見てみたらやっぱり最高すぎて、気を強く持たないと全話一気見をしてしまいそうで恐ろしい。一日1話か2話、寝る前に見るだけに留めたい……。今シーズン1を見終わったところ。

  12日の日記にはこう書いているわけだが、「一日1話か2話」は案の定無理だった。無理だった結果どうなったかというと、実はもう全話見終わった。全60話近くある「ダウントン・アビー」を、十日そこらで完走してしまったのである。
 仕事もしていたのにいったいどうやったんだ? と自分でも不思議だが、「睡眠時間を削る」「起きた瞬間から寝る瞬間までの、仕事時間を抜いた隙間時間のすべてをここに投入する」ということができればどうやら可能らしい。この勢いで英語の勉強なんかができればな……。
 この「一気見しないと気がすまない病」は子供のころからで、治る気配というものがないから困る。見ると決めたら、他のすべてを犠牲にしても突っ走ってしまうのだ。これのせいで7歳のときから徹夜の常習犯だし(おままごとや読書で徹夜!)、中学高校は新作のゲームが出る度に学校を休んだものである。で、これが仕事で発揮されるといとも簡単に体を壊す。いや、本当は趣味の方でも体を壊す可能性はおおいにあるし、実際壊しているんだろうからやっぱり良いとは言えない体質である……。
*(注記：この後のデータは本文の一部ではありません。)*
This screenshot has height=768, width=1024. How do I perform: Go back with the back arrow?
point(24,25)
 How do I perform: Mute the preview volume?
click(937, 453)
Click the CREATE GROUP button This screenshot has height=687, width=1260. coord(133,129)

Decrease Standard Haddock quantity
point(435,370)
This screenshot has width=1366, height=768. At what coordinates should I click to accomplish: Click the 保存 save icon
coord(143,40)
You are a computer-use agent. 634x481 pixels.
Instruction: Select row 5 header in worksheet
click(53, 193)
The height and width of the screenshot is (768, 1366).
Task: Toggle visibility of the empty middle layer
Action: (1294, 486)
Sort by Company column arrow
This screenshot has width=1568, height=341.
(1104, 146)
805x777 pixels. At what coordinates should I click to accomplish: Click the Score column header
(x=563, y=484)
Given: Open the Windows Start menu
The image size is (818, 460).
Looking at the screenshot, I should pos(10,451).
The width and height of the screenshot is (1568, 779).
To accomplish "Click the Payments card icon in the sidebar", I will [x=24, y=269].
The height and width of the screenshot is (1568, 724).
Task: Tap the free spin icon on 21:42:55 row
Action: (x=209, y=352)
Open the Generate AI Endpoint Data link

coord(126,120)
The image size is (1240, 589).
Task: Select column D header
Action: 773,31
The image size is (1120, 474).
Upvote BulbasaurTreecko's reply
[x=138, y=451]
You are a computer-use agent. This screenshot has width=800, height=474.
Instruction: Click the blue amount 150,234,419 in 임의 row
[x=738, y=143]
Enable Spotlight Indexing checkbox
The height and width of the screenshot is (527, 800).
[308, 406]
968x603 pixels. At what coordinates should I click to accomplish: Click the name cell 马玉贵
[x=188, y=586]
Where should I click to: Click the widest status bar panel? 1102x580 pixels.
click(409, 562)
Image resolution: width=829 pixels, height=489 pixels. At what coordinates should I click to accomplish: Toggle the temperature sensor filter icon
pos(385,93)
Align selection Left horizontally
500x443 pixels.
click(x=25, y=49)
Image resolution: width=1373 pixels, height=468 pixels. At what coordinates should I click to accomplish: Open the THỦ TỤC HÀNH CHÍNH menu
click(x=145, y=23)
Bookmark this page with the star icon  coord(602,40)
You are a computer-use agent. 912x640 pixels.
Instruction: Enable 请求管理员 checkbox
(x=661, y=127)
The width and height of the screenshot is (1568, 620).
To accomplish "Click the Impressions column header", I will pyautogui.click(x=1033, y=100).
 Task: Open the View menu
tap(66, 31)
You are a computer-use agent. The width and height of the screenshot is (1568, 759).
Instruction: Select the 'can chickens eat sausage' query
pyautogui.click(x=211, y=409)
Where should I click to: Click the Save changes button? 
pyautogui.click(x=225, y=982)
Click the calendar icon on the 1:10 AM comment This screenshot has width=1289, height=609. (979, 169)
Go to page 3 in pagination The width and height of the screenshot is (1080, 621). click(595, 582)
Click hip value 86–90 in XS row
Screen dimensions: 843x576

 まあそんなことはともかく、「ダウントン・アビー」、本当に面白かった。戦争、格差、労働、マイノリティ問題、愛に恋、嫉妬、生と死、老い、憎しみと和解。人間ドラマをつくるあらゆる要素が、ひとつの家のクロニクルを通じて描かれる。全体的には気軽に、穏やかに見られるトーンなものの、笑えるところも泣けるところもたくさんあった。家族ものの小説が好きな人には心からおすすめ。私の好きな作品で言うと『若草物語』『嵐が丘』『カラマーゾフの兄弟』『高慢と偏見』『分別と多感』『楡家の人々』『抱擁、あるいはライスには塩を』あたりだろうか。
 細々語ると長くなるから内容については今回は触れないけど、これは結局は、シンプルな人間賛歌の物語だ(クリスマスの宴で終わる物語は人間賛歌のドラマに決まっている)。そして人間賛歌に大切なのは「赦すこと」なんだと改めて思った。
 このドラマでは登場人物の誰もが、それぞれどこかのタイミングで「許す/許される」試練をくぐることになる。ここを踏み越えられた人間が得られるものの尊さ、許しが行われたコミュニティの絆の深まりよ。これがない人生そして社会はどれだけ絶望的なものだろうかと、昨今のいろんな出来事をふまえながら考えてしまったのでした。 

 昨日は夜から明け方にかけてずっととある原稿の修正作業。それを経た今日はようやく、多少ゆっくりの一日だった。午後にカフェで書き物をし、夕方は銀座の方で買い物。無印良品ユニクロを久しぶりにじっくり見て、そのあと服屋を回ったがものは買えず。そろそろ秋服をちゃんと揃えないと。
 なお先日から、普段使いのバッグを、コーチのハンドバッグから無印良品のトートバッグに変えた。最近話題のマチを広げられるやつではなく、PC入れのついた普通のトート。なかなか使いやすい。これなら、汚すことや傷めることを気にせず使い倒せそう。

 さて、明日からまた忙しいぞ。